God Bless You, Dr. Kevorkian, by Kurt Vonnegut
Kurt Vonnegut interviews the famous dead, thanks to a device in the “lethal injection facility at Huntsville, Texas” that allows him controlled near death experiences. That’s the jumping off point for this slim book narrated by “WNYC’s emeritus reporter on the afterlife.” After heading down the blue tunnel to the pearly gates, he conducts a series of interviews with the dead. Clarence Darrow, William Shakespeare, Sir Isaac Newton, even Adolf Hitler (who feels remorseful, if you’re wondering) are among the 30 or so interviewees. In Vonnegut’s afterlife there is no hell, and there’s even James Earl Ray, confessed assassin of Martin Luther King, still racist as ever—St.
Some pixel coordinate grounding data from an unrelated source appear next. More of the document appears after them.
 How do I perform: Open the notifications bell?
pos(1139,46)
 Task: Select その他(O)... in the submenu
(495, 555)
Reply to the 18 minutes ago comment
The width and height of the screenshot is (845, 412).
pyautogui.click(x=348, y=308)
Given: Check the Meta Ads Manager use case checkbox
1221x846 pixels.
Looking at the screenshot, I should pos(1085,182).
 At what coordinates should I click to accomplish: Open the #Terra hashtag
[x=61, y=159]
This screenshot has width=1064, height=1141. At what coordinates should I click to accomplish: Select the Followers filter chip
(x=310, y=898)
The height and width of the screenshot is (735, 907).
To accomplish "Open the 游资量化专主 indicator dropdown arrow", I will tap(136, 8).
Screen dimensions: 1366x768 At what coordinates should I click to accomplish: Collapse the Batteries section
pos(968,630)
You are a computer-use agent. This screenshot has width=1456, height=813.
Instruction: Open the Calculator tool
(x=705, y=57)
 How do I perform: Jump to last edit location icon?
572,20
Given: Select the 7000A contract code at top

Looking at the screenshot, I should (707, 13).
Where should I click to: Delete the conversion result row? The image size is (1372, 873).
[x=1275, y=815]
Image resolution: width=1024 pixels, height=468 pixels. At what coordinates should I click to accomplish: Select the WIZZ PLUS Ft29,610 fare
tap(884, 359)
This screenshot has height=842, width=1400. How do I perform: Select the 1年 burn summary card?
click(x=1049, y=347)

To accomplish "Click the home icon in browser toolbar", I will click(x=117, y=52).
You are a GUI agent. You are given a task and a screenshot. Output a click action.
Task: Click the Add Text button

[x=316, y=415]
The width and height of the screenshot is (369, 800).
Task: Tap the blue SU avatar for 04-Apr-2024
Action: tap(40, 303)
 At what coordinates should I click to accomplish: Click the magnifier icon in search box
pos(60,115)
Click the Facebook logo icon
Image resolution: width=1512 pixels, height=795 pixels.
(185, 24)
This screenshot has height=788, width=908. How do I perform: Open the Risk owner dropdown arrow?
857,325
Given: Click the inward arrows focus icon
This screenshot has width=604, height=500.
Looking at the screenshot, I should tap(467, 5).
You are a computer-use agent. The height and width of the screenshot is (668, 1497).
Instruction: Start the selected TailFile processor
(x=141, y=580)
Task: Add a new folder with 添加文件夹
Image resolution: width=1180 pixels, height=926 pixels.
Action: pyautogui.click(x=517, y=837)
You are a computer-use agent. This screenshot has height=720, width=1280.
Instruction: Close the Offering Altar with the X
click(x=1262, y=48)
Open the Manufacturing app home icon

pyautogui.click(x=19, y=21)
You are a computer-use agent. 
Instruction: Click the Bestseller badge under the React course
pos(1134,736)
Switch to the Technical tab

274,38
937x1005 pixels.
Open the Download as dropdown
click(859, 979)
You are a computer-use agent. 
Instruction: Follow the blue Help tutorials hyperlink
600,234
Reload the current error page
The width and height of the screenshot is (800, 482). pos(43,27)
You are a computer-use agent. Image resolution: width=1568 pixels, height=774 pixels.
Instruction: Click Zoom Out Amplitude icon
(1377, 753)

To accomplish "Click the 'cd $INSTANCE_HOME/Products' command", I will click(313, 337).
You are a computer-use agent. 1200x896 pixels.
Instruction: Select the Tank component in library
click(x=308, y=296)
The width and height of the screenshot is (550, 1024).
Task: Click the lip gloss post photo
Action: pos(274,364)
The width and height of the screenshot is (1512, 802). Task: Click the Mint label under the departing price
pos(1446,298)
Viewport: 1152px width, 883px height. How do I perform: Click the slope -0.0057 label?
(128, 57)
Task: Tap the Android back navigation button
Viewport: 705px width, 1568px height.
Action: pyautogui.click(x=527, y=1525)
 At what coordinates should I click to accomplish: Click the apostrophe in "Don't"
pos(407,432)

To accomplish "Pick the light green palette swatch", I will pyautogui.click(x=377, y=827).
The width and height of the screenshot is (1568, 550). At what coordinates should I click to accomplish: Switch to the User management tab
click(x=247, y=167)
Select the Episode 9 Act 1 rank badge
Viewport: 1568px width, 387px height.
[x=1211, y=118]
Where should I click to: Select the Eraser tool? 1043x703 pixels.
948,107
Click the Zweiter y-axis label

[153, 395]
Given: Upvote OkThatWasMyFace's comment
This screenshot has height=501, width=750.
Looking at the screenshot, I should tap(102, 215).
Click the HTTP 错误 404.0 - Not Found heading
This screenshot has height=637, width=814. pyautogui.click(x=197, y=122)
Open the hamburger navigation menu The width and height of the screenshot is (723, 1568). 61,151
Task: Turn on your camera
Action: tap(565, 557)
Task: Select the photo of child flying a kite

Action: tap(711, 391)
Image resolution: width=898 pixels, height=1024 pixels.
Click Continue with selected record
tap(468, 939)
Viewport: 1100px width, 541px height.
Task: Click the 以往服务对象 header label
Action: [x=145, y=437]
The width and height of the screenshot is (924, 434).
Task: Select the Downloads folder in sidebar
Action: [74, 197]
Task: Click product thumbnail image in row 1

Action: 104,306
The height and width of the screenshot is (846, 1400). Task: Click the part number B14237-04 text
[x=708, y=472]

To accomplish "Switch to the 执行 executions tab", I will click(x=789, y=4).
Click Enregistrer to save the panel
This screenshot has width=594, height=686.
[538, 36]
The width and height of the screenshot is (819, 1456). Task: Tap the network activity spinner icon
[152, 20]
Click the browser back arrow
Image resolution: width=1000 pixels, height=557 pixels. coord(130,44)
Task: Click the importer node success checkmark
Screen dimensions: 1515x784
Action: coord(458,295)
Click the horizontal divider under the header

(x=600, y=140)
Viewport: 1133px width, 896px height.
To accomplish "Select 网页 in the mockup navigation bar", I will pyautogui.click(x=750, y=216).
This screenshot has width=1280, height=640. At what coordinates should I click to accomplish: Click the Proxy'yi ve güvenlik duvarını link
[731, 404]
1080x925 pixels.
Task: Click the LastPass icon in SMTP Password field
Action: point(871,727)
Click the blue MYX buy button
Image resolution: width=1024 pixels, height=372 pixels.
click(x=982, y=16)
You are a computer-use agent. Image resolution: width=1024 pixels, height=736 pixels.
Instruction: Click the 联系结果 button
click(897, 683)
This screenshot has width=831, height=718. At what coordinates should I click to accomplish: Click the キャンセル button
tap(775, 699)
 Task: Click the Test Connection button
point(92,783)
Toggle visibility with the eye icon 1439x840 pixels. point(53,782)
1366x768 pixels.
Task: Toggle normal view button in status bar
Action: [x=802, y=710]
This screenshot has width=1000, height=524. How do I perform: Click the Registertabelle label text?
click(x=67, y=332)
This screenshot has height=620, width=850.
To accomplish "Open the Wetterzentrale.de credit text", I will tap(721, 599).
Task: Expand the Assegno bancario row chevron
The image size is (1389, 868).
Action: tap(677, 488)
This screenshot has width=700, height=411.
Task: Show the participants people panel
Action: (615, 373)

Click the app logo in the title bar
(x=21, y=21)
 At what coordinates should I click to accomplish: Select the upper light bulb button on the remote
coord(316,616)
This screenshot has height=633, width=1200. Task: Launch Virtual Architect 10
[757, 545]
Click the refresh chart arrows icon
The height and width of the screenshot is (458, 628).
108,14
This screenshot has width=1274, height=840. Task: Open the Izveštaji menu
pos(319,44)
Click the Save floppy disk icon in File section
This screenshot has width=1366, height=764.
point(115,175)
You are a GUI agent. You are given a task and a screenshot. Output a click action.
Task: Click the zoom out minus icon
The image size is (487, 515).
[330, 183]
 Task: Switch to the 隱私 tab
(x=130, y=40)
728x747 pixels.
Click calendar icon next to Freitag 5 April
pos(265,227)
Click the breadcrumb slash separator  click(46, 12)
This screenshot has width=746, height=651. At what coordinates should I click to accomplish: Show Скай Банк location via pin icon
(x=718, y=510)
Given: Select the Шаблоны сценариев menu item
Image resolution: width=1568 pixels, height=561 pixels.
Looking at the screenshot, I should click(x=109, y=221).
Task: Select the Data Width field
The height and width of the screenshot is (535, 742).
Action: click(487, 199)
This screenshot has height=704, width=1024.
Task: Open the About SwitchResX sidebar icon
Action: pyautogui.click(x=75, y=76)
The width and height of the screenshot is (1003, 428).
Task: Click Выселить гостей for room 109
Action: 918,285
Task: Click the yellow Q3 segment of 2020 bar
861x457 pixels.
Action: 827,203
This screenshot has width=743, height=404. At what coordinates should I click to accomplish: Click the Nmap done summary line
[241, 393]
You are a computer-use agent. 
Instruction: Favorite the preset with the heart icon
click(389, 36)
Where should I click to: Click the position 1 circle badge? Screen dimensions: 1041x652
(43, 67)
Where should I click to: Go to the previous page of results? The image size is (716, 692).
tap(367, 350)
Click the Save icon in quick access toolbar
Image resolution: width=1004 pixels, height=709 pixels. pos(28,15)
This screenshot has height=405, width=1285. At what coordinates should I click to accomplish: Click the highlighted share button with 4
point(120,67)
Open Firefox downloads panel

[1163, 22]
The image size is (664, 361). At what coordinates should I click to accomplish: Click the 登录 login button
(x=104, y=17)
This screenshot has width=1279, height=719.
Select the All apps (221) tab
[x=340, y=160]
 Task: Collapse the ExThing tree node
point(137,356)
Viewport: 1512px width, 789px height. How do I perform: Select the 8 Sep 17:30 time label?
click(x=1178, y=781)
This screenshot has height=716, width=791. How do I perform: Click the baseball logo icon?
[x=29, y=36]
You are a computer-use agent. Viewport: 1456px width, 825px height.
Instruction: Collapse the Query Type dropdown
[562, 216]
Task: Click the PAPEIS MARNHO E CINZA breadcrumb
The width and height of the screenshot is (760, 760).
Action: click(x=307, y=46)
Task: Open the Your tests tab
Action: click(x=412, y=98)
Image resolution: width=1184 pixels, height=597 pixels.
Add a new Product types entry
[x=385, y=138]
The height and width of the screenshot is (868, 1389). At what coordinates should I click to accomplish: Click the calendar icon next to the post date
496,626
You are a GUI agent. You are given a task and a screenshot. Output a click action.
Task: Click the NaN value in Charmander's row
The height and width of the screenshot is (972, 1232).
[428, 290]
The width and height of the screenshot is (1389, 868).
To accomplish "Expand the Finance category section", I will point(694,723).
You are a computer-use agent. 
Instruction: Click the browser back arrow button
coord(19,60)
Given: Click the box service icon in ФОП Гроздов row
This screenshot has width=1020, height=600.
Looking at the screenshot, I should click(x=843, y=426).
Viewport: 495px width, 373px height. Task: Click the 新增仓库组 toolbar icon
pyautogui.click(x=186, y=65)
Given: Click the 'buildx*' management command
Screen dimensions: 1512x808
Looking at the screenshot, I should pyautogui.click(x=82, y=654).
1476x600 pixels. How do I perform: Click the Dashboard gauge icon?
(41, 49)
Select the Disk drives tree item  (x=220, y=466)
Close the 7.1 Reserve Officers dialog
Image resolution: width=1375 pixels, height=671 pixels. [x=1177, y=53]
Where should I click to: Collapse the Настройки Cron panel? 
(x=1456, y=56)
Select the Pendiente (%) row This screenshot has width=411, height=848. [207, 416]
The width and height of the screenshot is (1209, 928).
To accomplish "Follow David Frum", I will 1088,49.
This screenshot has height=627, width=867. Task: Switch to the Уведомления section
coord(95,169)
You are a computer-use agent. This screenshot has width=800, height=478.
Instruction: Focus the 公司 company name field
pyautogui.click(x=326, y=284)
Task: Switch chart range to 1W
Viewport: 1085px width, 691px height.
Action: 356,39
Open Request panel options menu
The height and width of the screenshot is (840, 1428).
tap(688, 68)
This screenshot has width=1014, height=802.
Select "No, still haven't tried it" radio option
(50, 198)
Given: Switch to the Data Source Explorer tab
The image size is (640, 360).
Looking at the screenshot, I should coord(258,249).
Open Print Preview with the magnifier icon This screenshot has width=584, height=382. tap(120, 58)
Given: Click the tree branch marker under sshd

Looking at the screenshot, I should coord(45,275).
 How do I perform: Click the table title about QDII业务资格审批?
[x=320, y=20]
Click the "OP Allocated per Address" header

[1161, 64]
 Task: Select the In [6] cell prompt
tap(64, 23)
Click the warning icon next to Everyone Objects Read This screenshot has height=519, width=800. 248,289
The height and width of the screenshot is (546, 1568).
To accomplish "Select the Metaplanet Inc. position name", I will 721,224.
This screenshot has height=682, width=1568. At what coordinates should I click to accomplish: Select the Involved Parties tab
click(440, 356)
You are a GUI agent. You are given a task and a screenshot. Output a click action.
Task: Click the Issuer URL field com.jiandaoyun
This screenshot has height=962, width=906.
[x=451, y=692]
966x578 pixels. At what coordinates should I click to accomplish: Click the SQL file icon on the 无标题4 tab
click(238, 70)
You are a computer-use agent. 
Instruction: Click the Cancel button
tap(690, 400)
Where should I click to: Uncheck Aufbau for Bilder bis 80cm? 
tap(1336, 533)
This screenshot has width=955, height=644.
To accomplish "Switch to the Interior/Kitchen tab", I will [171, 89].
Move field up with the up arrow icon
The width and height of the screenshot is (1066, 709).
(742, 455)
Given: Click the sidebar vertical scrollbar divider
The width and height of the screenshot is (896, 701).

Peter has to ask him repeatedly to refrain from using the n-word. Each interview is short, barely a page long, and thanks to Vonnegut’s direct and insightful style, it’s provocative and amusing to hear the dead’s thoughts on current events.
Bliss, by Peter Carey
“Harry Joy was to die three times, but it was his first death which was to have the greatest effect on him...” Peter Carey's debut novel has a brilliant conceit: After a near death experience, Harry Joy comes to believe that he is dead, and upon seeing the truth about his life, is convinced that he is in hell. He learns that his wife cheats on him, his son is a drug dealer and sexually involved with his daughter, and that his business partners have suppressed a cancer map because they’ve been secretly advertising carcinogenic products. The ultimate mid-life crisis, Harry is a man who glimpses the true nature of his friends and family and all the debauchery around him and sets out to “notate the true nature of the Underworld.” In this novel, Harry has mistaken his life for an eternal punishment. Who hasn’t felt like that from time to time?

Steve Toltz was born in Sydney, Australia. A Fraction of the Whole, his first novel, was released in 2008 to widespread critical acclaim. It was shortlisted for the Man Booker Prize and the Guardian First Book Award. His equally acclaimed second novel Quicksand was published in 2015. He currently lives in Los Angeles. His most recent book is Here Goes Nothing, published by Melville House.